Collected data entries
--- START ---

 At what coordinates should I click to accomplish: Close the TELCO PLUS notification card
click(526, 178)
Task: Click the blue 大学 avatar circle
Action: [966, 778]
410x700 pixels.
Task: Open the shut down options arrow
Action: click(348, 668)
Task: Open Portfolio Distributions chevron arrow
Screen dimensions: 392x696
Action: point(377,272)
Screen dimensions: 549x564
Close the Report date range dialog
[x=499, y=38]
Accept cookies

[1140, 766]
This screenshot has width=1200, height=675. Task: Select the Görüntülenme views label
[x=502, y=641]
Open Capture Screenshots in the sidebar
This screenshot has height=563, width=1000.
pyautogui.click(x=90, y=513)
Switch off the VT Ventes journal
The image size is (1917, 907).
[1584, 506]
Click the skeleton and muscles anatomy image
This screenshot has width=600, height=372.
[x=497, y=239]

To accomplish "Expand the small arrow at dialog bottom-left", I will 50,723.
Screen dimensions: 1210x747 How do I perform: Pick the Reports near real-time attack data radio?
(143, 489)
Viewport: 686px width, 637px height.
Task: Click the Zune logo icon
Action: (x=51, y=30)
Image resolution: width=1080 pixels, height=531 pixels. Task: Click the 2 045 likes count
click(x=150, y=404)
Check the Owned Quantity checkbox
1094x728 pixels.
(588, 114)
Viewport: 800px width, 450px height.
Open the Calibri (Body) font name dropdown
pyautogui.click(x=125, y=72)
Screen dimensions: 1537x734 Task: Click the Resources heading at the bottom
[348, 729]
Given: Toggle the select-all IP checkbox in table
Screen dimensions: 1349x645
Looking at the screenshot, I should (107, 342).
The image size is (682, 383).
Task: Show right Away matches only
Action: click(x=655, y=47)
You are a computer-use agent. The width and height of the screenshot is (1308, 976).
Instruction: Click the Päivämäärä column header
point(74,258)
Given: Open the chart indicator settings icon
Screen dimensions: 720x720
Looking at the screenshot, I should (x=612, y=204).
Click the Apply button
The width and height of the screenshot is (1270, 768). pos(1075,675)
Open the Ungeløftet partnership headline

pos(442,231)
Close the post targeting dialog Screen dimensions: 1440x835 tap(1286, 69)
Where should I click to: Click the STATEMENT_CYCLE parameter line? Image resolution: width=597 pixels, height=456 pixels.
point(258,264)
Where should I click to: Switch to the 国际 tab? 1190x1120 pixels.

--- END ---

→ What you need to do
Sift the data above for lines with "Switch", then copy each one.

→ Your response
Switch off the VT Ventes journal
Where should I click to: Switch to the 国际 tab? 1190x1120 pixels.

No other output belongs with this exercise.